▶ EXERCICE COURT 1:
Recopiez le passage du texte sur le recyclage en Europe en commençant par « Enfin, un avantage » et en allant jusqu'à « dollars par jour. ».

======== TEXTE À LIRE ========

Il est cependant nécessaire de souligner que la capacité de recyclage en Europe a besoin d’un sursaut pour mieux répondre aux besoins au-delà de 2030. Cet essor sera bien évidemment impulsé par l’investissement, dont le montant est estimé à 7 milliards d’euros, mais aussi des politiques favorables au recyclage. 

Malgré son retard en termes d’infrastructures, le Vieux continent dispose d’un atout : la réglementation. Cet encadrement pourrait contribuer à la pérennité de ce nouveau modèle économique. D’autant plus que les matières issues du recyclage sont moins soumises aux aléas du marché par rapport à celles issues de l’extraction minière. Les chercheurs prévoient ainsi qu’à l’horizon 2035, grâce à l’augmentation du volume de recyclage, le prix des matières composant les cathodes sera réduit de 20 %.

Enfin, un avantage important, mais difficilement quantifiable à l’heure actuelle, est l’impact environnemental. Si ce dernier est important, en raison de sa consommation énergétique, celui de l’extraction minière ne peut qu’être pire. En 2019, l’Organisation de coopération et de développement économiques (OCDE) estimait que l’impact environnemental de sept métaux serait multiplié par un facteur de deux à quatre à l’horizon 2060. Sans parler des nombreuses violations des droits de l’homme dans les pays producteurs de matières premières. Amnesty International a dévoilé qu’en RDC en 2023, environ 40 000 enfants travaillent dans les mines de cobalt, dans des conditions dangereuses, en échange de 1 à 2 dollars par jour.

======== MATÉRIEL FOURNI ========

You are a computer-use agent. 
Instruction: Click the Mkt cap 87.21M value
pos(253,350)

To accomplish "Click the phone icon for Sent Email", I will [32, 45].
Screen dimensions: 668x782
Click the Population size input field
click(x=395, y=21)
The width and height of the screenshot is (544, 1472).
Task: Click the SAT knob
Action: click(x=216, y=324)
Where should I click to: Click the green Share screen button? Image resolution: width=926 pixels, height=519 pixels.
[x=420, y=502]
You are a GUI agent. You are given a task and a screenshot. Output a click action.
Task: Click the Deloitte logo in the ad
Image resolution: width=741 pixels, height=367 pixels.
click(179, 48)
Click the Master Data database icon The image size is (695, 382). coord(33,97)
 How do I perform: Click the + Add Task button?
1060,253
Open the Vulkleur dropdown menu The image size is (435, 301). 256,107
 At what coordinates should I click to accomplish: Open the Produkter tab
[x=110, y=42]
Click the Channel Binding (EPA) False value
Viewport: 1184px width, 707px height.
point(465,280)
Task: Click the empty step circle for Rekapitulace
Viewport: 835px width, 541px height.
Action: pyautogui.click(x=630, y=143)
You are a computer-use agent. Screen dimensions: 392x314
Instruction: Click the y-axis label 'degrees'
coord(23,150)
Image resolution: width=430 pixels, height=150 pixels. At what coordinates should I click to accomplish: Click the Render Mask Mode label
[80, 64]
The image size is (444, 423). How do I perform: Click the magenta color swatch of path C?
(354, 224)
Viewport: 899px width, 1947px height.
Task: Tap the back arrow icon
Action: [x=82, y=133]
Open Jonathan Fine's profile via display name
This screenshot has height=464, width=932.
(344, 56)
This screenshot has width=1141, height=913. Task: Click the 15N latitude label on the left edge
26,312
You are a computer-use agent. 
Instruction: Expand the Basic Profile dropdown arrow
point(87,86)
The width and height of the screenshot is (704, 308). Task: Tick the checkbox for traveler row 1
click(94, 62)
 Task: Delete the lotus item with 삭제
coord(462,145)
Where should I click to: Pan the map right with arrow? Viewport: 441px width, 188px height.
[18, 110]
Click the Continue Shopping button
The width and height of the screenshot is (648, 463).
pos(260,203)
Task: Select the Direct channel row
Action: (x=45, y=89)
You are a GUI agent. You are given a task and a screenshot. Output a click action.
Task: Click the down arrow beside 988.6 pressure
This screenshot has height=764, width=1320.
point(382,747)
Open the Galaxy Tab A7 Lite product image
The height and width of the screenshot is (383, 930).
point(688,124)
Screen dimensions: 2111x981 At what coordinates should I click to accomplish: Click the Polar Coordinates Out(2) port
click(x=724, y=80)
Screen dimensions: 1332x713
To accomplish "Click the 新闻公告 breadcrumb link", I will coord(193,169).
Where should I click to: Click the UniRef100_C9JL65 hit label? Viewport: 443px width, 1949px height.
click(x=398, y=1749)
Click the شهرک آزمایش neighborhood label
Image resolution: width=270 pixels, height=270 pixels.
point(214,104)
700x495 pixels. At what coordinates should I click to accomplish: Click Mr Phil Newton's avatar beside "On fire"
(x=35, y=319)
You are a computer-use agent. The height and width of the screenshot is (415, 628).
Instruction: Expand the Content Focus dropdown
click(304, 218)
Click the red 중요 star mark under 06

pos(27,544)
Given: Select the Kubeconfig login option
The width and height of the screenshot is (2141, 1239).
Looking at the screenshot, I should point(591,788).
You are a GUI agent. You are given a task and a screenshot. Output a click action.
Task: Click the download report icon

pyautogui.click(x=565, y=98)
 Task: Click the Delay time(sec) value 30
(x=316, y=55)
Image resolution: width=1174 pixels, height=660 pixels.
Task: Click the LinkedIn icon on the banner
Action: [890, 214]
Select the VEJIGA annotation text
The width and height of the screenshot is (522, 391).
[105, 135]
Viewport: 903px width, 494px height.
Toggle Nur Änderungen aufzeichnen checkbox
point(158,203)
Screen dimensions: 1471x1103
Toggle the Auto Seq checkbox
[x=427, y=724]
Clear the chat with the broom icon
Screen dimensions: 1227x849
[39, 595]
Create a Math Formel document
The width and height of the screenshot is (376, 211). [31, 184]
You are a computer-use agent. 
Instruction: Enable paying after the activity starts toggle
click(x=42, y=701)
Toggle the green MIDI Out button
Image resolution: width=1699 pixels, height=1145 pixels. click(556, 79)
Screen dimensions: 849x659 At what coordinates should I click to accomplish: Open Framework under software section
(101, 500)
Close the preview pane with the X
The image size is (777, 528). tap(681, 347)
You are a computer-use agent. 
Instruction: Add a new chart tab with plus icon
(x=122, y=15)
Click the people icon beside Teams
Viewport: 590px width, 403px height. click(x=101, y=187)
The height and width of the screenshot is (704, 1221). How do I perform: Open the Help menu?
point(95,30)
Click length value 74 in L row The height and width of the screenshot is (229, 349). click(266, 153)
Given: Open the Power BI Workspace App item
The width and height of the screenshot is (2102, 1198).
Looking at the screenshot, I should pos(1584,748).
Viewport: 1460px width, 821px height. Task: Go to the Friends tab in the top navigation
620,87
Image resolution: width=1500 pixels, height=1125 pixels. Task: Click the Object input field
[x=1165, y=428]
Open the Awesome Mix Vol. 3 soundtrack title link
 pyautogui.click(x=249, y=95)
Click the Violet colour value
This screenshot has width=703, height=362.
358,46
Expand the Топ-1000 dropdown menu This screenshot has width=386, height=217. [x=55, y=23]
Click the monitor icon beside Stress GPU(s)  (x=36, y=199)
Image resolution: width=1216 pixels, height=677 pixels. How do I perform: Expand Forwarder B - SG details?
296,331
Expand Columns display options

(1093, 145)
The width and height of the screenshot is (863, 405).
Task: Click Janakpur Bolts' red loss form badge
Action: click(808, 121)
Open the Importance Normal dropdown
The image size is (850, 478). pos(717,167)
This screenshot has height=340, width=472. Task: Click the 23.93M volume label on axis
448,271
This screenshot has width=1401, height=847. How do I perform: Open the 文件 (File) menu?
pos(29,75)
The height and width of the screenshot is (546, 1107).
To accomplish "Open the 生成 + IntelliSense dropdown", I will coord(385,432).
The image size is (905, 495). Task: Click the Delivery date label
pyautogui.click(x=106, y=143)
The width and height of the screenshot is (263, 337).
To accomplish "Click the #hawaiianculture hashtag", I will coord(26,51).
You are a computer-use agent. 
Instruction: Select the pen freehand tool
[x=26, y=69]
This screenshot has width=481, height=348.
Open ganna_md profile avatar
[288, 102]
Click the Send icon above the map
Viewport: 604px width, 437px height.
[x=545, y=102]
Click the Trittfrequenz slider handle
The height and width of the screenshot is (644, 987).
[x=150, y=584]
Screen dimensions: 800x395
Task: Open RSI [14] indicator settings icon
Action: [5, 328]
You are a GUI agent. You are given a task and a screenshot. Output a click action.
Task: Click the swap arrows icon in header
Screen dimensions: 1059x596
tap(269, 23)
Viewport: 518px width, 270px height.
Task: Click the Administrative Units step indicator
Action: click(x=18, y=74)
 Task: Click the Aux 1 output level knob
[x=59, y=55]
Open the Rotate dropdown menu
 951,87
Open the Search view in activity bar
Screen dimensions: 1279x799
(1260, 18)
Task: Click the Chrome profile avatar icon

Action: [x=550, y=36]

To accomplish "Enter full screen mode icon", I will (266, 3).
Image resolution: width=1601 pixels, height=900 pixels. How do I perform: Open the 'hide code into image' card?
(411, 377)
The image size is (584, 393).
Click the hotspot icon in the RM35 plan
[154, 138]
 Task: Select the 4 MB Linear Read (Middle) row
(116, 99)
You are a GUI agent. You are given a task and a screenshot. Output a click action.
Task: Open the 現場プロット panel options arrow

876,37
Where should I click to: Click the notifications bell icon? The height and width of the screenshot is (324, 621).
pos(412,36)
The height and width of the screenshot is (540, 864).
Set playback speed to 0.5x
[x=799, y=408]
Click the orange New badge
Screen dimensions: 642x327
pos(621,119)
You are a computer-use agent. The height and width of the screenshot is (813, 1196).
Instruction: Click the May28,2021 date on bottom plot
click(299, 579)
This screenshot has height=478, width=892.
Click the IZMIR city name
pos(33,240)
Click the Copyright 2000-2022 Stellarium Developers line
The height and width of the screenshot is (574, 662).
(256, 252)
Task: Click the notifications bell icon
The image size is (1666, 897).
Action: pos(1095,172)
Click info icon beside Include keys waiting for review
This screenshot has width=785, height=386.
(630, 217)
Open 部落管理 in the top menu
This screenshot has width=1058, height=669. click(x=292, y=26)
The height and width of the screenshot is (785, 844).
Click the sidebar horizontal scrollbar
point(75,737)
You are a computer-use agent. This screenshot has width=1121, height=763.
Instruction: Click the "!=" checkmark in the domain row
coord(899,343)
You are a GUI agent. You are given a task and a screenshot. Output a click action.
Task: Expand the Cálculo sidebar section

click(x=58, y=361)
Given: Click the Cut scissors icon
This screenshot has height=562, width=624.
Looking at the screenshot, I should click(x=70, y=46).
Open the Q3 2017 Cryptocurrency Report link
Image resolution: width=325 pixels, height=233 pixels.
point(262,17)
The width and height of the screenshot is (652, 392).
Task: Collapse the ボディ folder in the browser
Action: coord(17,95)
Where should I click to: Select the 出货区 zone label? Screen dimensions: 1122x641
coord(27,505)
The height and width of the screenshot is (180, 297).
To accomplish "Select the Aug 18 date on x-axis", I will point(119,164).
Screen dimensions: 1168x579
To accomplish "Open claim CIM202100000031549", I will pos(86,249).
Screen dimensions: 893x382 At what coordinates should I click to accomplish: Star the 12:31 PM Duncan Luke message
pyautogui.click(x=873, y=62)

========

▶ EXERCICE COURT 2:
Dans la liste, remplacez « Population size » par « Sample size » en commençant au début de la liste et en allant jusqu'à la ligne contenant « [x=420, y=502] » incluse. Redonnez seulement ces lignes, sans aucun autre changement.

▶ RÉPONSE ATTENDUE 1:
Enfin, un avantage important, mais difficilement quantifiable à l’heure actuelle, est l’impact environnemental. Si ce dernier est important, en raison de sa consommation énergétique, celui de l’extraction minière ne peut qu’être pire. En 2019, l’Organisation de coopération et de développement économiques (OCDE) estimait que l’impact environnemental de sept métaux serait multiplié par un facteur de deux à quatre à l’horizon 2060. Sans parler des nombreuses violations des droits de l’homme dans les pays producteurs de matières premières. Amnesty International a dévoilé qu’en RDC en 2023, environ 40 000 enfants travaillent dans les mines de cobalt, dans des conditions dangereuses, en échange de 1 à 2 dollars par jour.

▶ RÉPONSE ATTENDUE 2:
You are a computer-use agent. 
Instruction: Click the Mkt cap 87.21M value
pos(253,350)

To accomplish "Click the phone icon for Sent Email", I will [32, 45].
Screen dimensions: 668x782
Click the Sample size input field
click(x=395, y=21)
The width and height of the screenshot is (544, 1472).
Task: Click the SAT knob
Action: click(x=216, y=324)
Where should I click to: Click the green Share screen button? Image resolution: width=926 pixels, height=519 pixels.
[x=420, y=502]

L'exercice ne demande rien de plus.